**Try it:**
Repeat every entry word for word, but leave the images out of your copy.

---------- Task input

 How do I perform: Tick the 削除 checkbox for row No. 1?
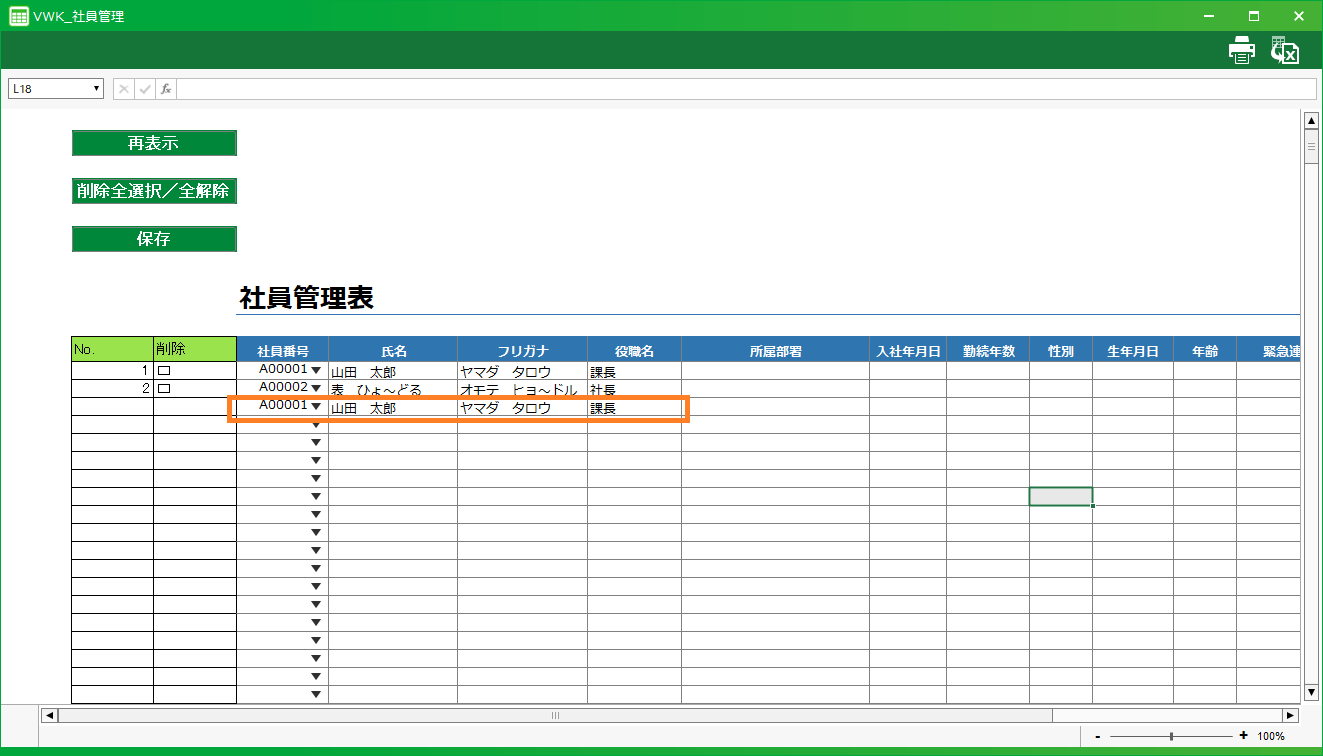(164, 371)
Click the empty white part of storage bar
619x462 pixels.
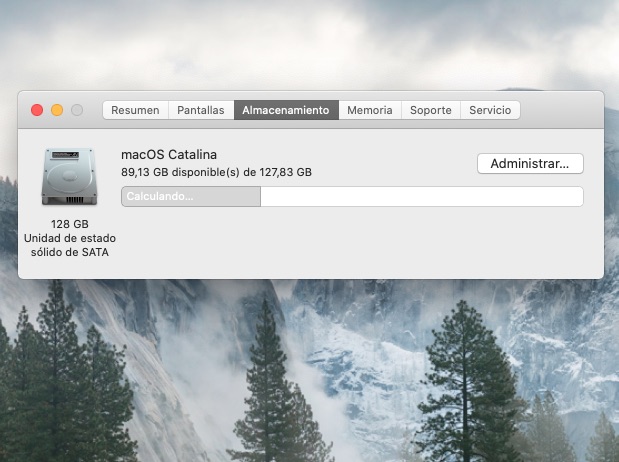[x=420, y=196]
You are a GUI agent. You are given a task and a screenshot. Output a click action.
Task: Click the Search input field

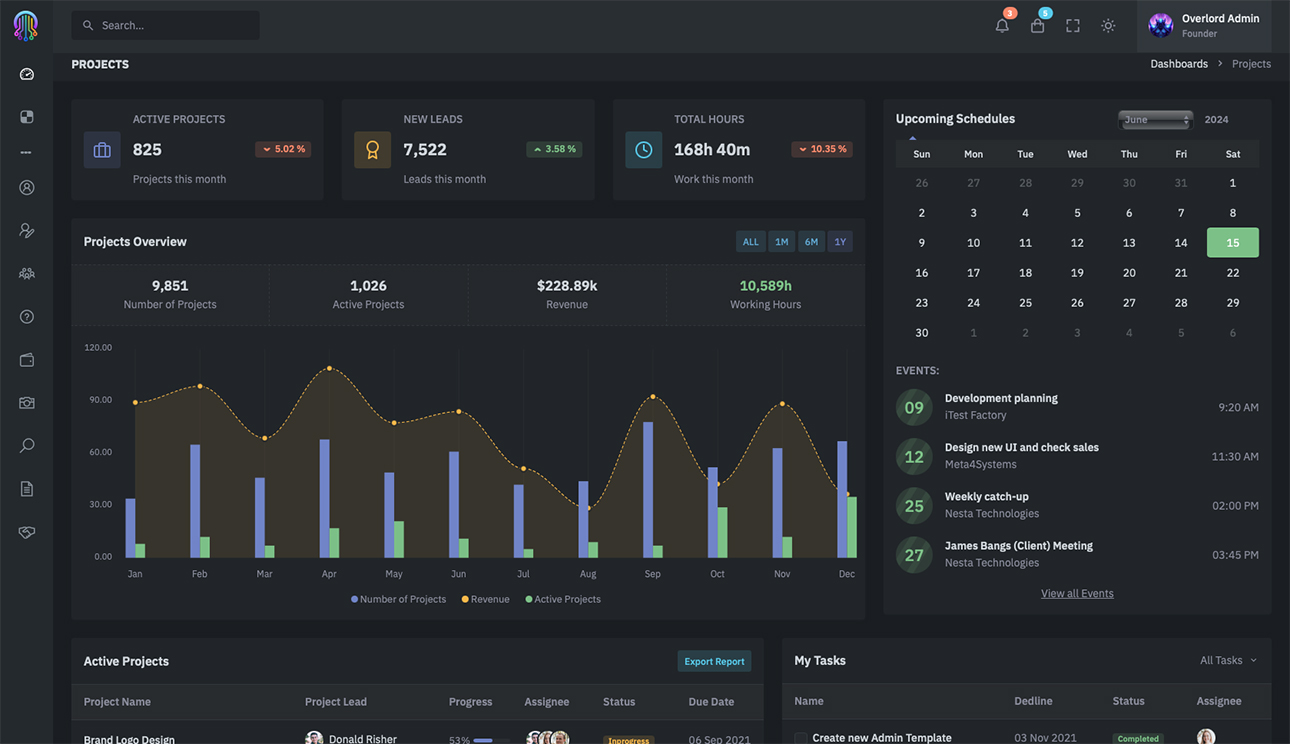coord(166,25)
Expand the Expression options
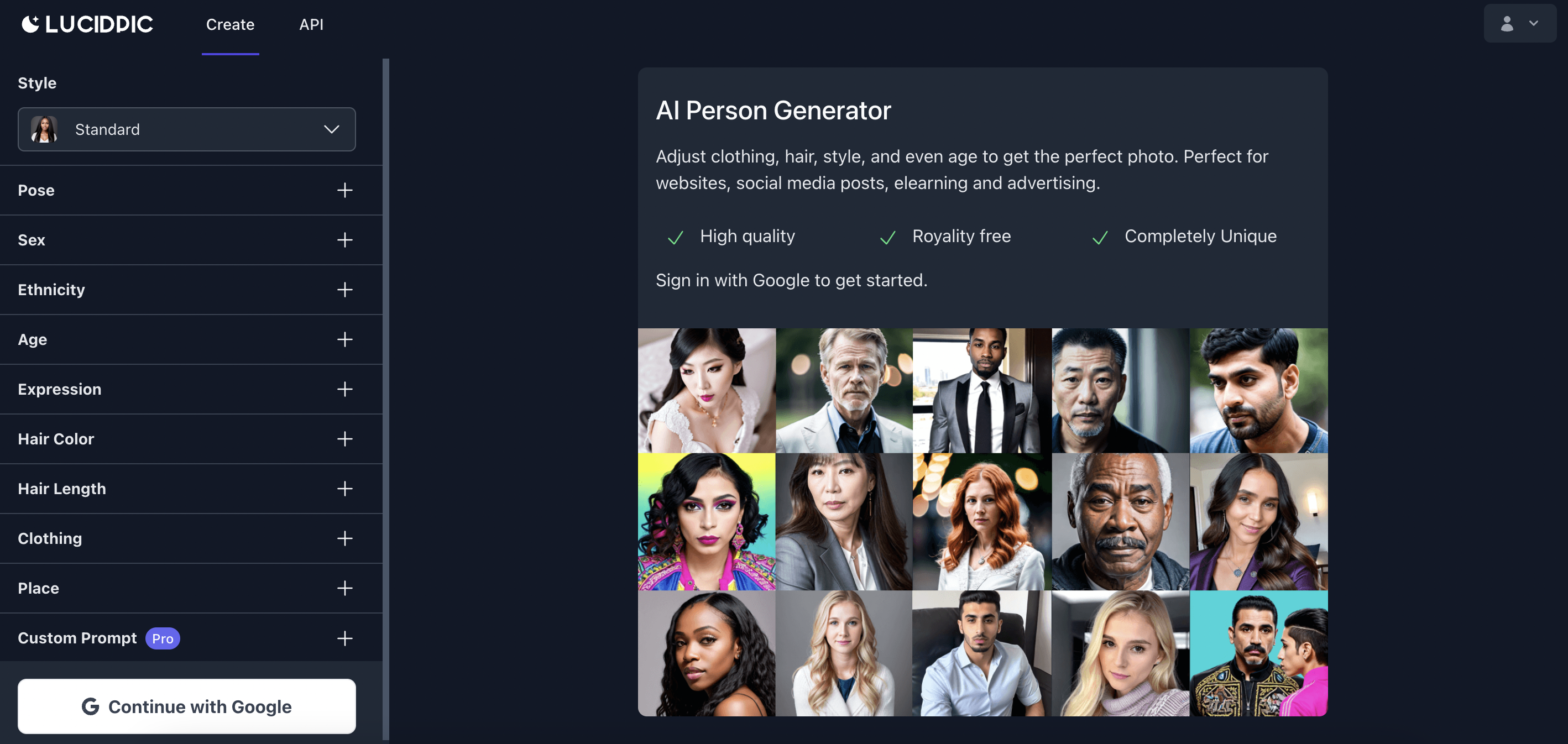This screenshot has height=744, width=1568. [x=191, y=389]
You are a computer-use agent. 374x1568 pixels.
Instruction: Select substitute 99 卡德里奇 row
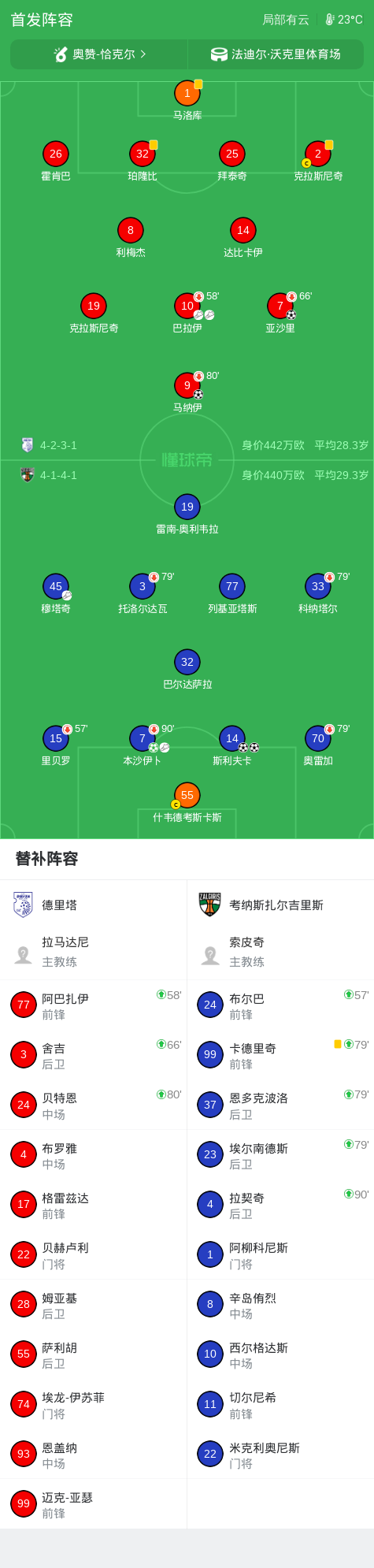click(280, 1054)
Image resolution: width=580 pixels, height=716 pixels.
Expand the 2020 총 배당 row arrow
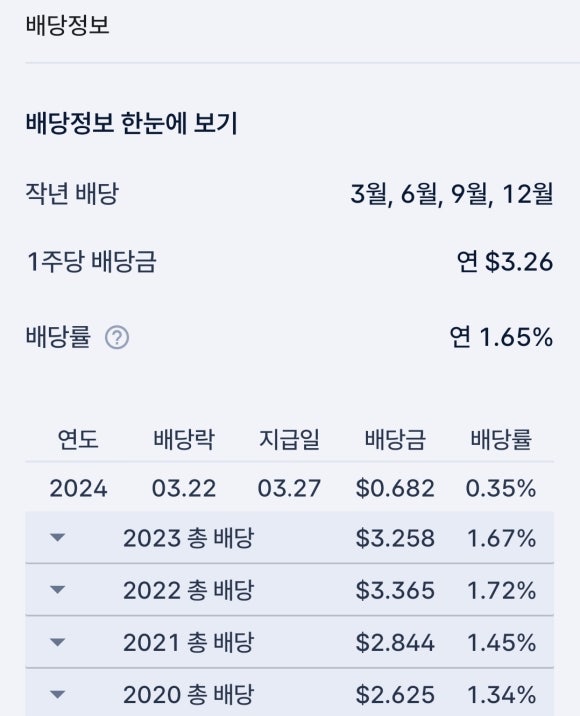coord(58,695)
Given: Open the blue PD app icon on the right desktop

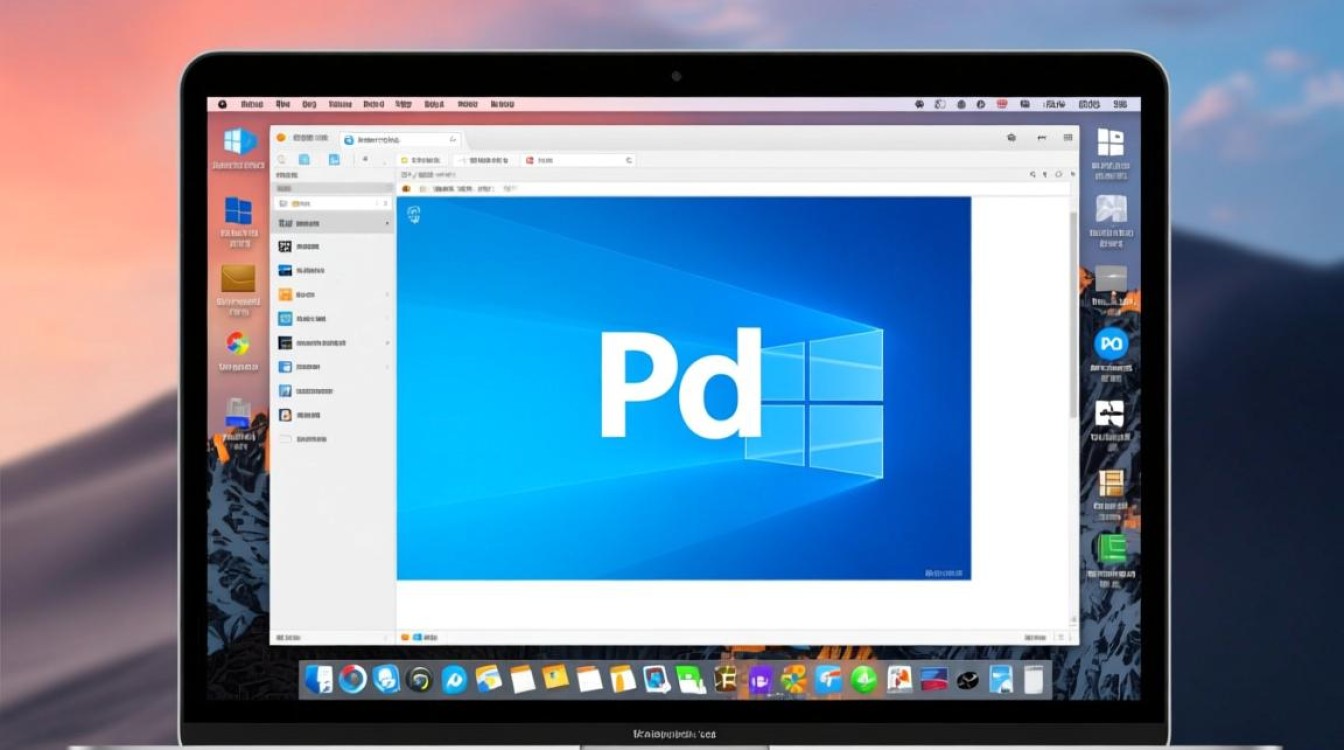Looking at the screenshot, I should (x=1112, y=345).
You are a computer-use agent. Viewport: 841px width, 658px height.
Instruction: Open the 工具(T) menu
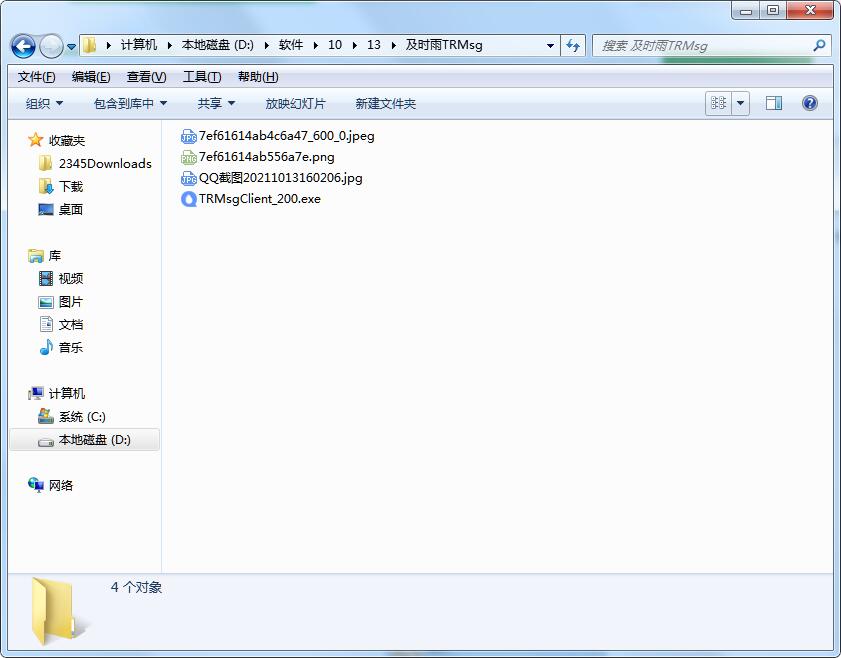click(x=202, y=77)
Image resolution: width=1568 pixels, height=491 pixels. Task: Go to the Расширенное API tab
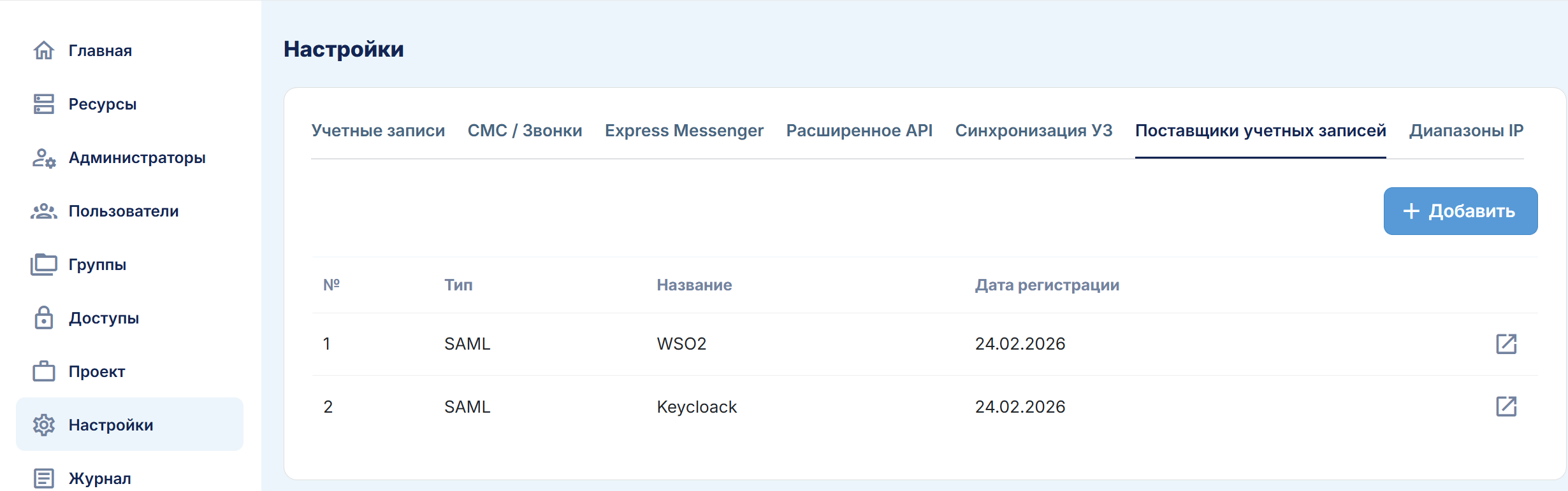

--------------------

**Task answer:**
 How do I perform: Tick the 削除 checkbox for row No. 1?
(164, 371)
Click the empty white part of storage bar
619x462 pixels.
[x=420, y=196]
You are a GUI agent. You are given a task and a screenshot. Output a click action.
Task: Click the Search input field

coord(166,25)
Expand the Expression options
This screenshot has height=744, width=1568. [x=191, y=389]
You are a computer-use agent. 374x1568 pixels.
Instruction: Select substitute 99 卡德里奇 row
click(280, 1054)
Image resolution: width=580 pixels, height=716 pixels.
Expand the 2020 총 배당 row arrow
coord(58,695)
Given: Open the blue PD app icon on the right desktop

Looking at the screenshot, I should (x=1112, y=345).
You are a computer-use agent. Viewport: 841px width, 658px height.
Instruction: Open the 工具(T) menu
click(x=202, y=77)
Image resolution: width=1568 pixels, height=491 pixels. Task: Go to the Расширенное API tab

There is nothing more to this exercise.